SOURCE MATERIAL:

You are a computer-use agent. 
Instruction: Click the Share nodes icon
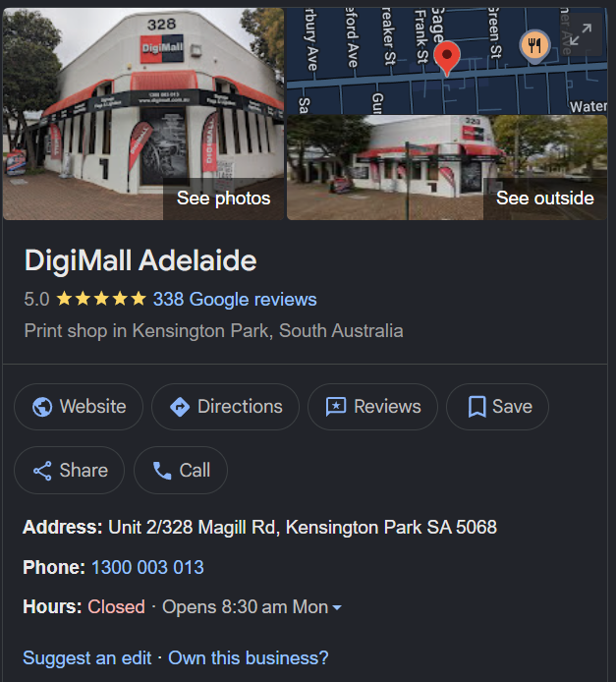tap(42, 471)
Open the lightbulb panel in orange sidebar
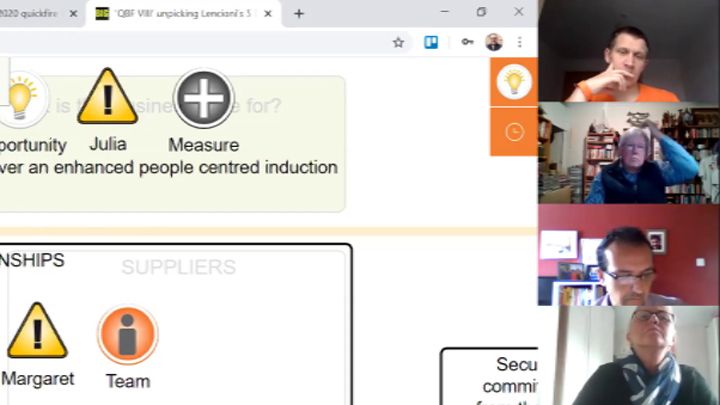Viewport: 720px width, 405px height. [x=513, y=81]
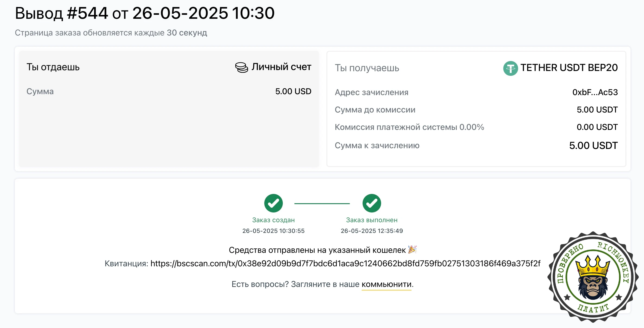This screenshot has height=328, width=644.
Task: Click the Личный счет label
Action: pos(281,67)
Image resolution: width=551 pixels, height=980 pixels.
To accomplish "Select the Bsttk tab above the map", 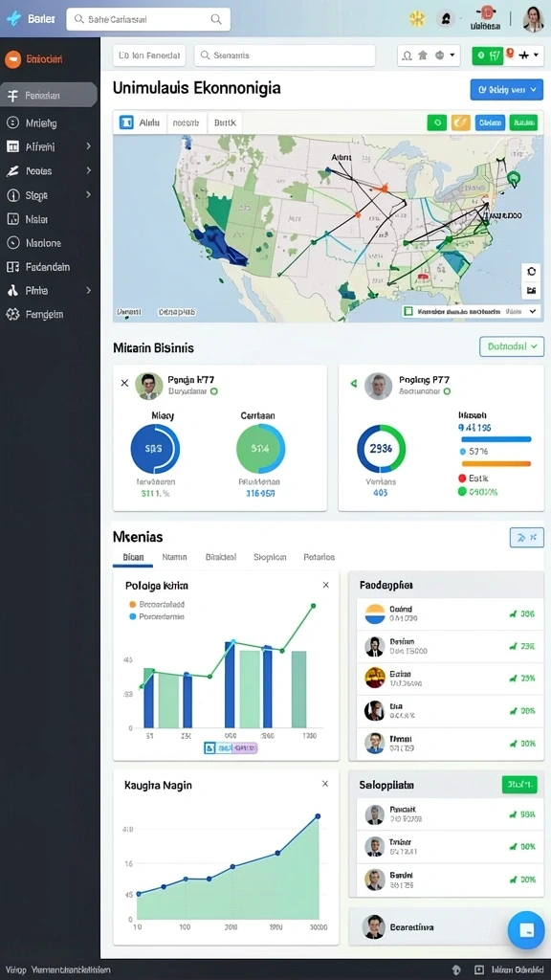I will [x=225, y=123].
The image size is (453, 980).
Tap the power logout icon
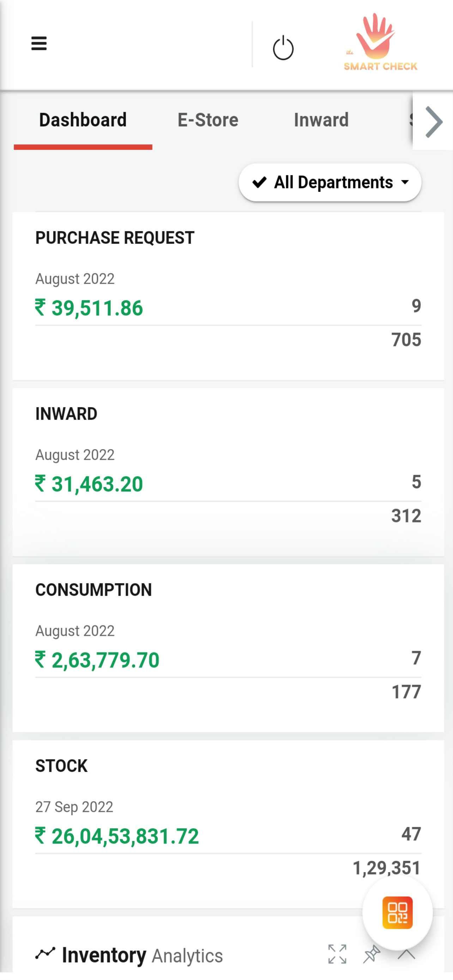tap(283, 48)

ASSIGNMENT:
The answer must be the lines above, word for word, from the first one through the line with "Image resolution: width=551", pictures excluded.

WRITTEN RESPONSE:
You are a computer-use agent. 
Instruction: Click the Share nodes icon
tap(42, 471)
Open the lightbulb panel in orange sidebar
Viewport: 720px width, 405px height. [x=513, y=81]
This screenshot has height=328, width=644.
Task: Click the Личный счет label
Action: pos(281,67)
Image resolution: width=551 pixels, height=980 pixels.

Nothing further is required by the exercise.